Tot slot nog een vraag naar aanleiding van het verslag van de Raadsvergadering van 27 november 2023. Uit het verslag blijkt dat er tijdens die Raad ook is gesproken over een rapport over de implementatie en handhaving van bestaande handelsafspraken. Een van de onderwerpen die in het rapport aan de orde komt, is de internationalisering van het Europese midden- en kleinbedrijf (MKB). De leden van de VVD-fractie vernemen in het kader van dit rapport graag van de Minister welke kansen hij ziet voor het Nederlandse MKB om verder internationaal te opereren en hoe dit vanuit het Nederlandse Ministerie van Buitenlandse Zaken, de Europese Unie en bijvoorbeeld de Rijksdienst voor Ondernemend Nederland (RVO) verder gestimuleerd kan worden.

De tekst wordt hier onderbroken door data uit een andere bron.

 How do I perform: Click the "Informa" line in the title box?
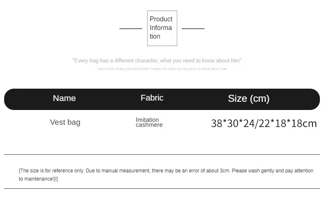coord(161,28)
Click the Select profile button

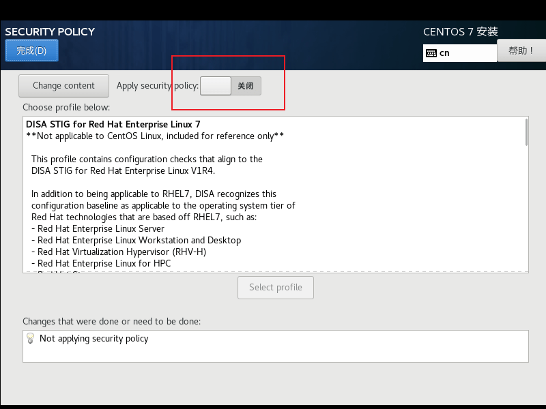point(275,288)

41. Antwoord van het kabinet:
Handelsakkoorden bieden, juist voor het MKB, een kans om meer internationale handel te drijven. Omdat handel zo belangrijk is voor onze economie zet Nederland er daarom ook op in dat het Nederlandse bedrijfsleven optimaal gebruik weet te maken van bestaande afspraken. Via een handelsakkoord worden tarieven geschrapt of verlaagd, douaneprocedures versoepeld en worden Nederlandse ondernemers op gelijke wijze behandeld als de ondernemers in het land van bestemming. Dit laatste geldt voor hun producten en diensten, maar ook voor deelname in aanbestedingen bijvoorbeeld.
Ter stimulering van de internationalisering van het MKB wordt samengewerkt met een groot aantal organisaties zoals de Rijksdienst voor Ondernemend Nederland (RVO), de Douane, de Kamer van Koophandel, Invest International, Invest NL en de Regionale Ontwikkelingsmaatschappijen. Zo wordt onder andere ingezet op informatievoorziening. Dit gebeurt op de websites van de respectievelijke organisaties en op die van de Europese Commissie, zoals het portaal Access2Markets. Ook wordt gebruikt gemaakt van contacten met organisaties als Evofenedex en VNO-NCW om voorlichting te geven of via nieuwsbrieven informatie te delen. In samenspraak met de Europese Commissie worden op het moment de mogelijkheden voor een informatiedag over internationale handelsafspraken onderzocht. Naast informatie helpt RVO ondernemers over de grens te ondernemen met subsidies zoals Support International Businesswaarmee ondernemers advies kunnen krijgen over hoe zij internationaal actief kunnen worden. Juist het MKB heeft daar veel baat bij.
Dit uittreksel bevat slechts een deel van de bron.